A Lei de Bases do Sistema de Educação e Ensino n.° 32/20 de 12 de Agosto, estabelece no artigo 11.° a condição de “gratuitidade” traduzida na “isenção de qualquer pagamento pela inscrição, assistência às aulas, material escolar e apoio social, para todos os alunos que frequentam o Ensino Primário nas instituições públicas de ensino”. No número 2 do mesmo artigo, acrescenta que, “sem prejuízo no disposto no número anterior”, o “Estado deve criar condições para que os alunos que frequentam o ensino primário nas instituições público-privadas e privadas tenham o acesso ao material escolar, designadamente aos manuais escolares, em regime de gratuitidade.”
A lei é clara, mas a prática é turva. Os manuais escolares da 1.° à 6.° classe são negócio chorudo nas praças e mercados informais do país. A venda ilegal prospera aos olhos de todos e é o último recurso de milhares de pais a quem as escolas não conseguem dar o que o Estado lhes promete – livros grátis para os seus filhos. Em muitos casos, são os próprios professores que, a braços com a falta de material a tempo e horas, aconselham os encarregados de educação a comprar os manuais, apesar do selo de venda proibida estampado na capa.
Neste trabalho fotográfico, a Ngapa reproduz a título ilustrativo e de forma genérica, pontos desta rota dos manuais escolares do ensino primário.
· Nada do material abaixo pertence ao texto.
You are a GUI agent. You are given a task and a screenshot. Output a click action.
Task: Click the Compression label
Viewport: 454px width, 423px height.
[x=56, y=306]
Desde que são formulados no Instituto Nacional de Avaliação e Desenvolvimento da Educação (INADE), afecto ao Ministério da Educação (foto 1), até às invariáveis bancas de mercados como o da Asa Branca (fotos 11 a 13), São Paulo, entre outros.
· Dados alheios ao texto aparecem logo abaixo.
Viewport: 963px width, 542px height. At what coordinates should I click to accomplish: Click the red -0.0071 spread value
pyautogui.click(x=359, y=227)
Pelo meio, os pontos intermédios – editoras, onde os manuais são paginados (foto 2); gráficas, onde são impressos (foto 3); Direcções Provinciais de Educação, que os recebem do Ministério da Educação através de órgãos oficiais, e os redistribuem pelas Direcções Municipais correspondentes (fotos 4 e 5); armazéns e instituições de ensino, onde são guardados ao longo da cadeia de distribuição (fotos 6 a 9); e as escolas, o suposto fim deste ciclo, mas uma peça mais de um sistema corrompido (foto 10).
Nesta rota porosa com evidentes pontos de fuga deliberados, haverá ainda supostas gráficas clandestinas que, segundo algumas denúncias, imprimem e comercializam os PDFs dos manuais, disponíveis em sites oficiais (Xilonga e Serviços Públicos Electrónicos) para os pais com acesso à internet e dinheiro para pagar a impressão.
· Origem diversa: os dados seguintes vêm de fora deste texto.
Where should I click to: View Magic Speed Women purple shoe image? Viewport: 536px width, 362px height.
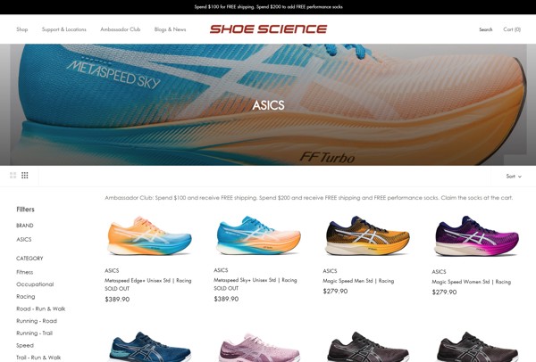point(476,236)
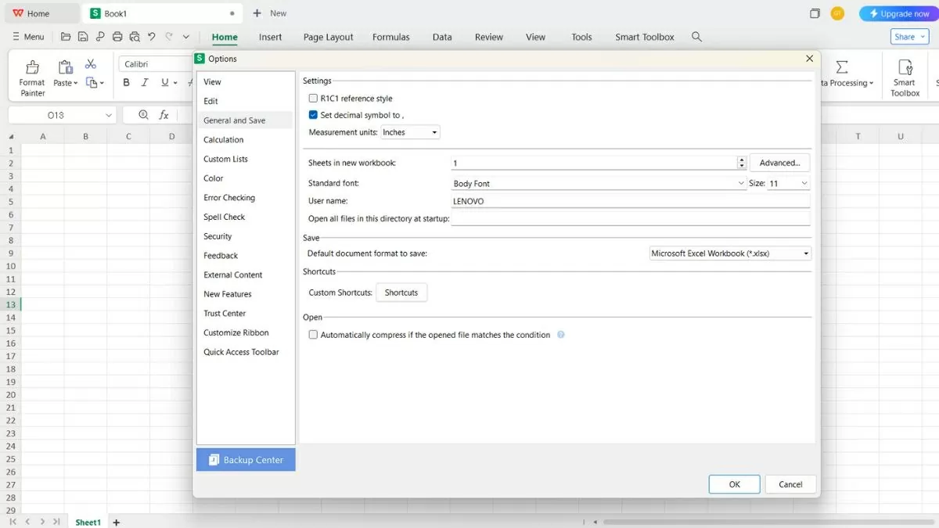939x528 pixels.
Task: Click the Smart Toolbox ribbon icon
Action: (x=905, y=68)
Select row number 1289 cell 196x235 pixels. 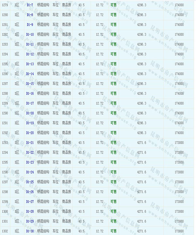pos(5,103)
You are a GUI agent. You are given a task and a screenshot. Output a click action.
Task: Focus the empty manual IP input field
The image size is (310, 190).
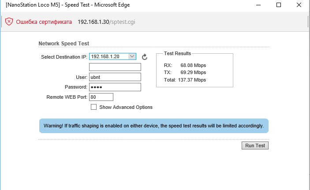(115, 67)
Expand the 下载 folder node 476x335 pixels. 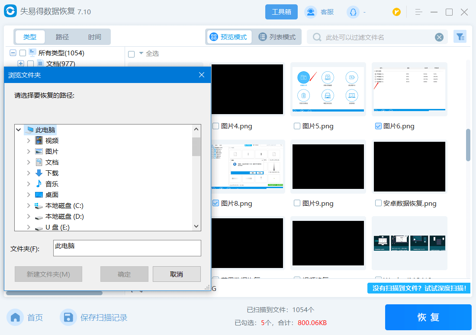coord(29,173)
Enquanto o Estado não esclarece e põe fim à sangria de manuais e ao roubo descarado dos cofres públicos, o resultado está à vista: uma Educação pública vendida a retalho, a léguas do seu propósito inscrito na Lei n.° 17/16, de 7 de Outubro, que lançou as bases do Sistema de Educação e Ensino em Angola (e que alicerça a legislação em vigor, de 2020): “Preparar de forma integral o indivíduo para as exigências da vida individual e colectiva”, “a fim de ser capaz de enfrentar os desafios da sociedade, especialmente na consolidação da paz e da unidade nacional e na promoção e protecção dos direitos da pessoa humana e do ambiente, bem como no processo de desenvolvimento científico, técnico, tecnológico, económico, social e cultural do país [Artigo 2.°]”.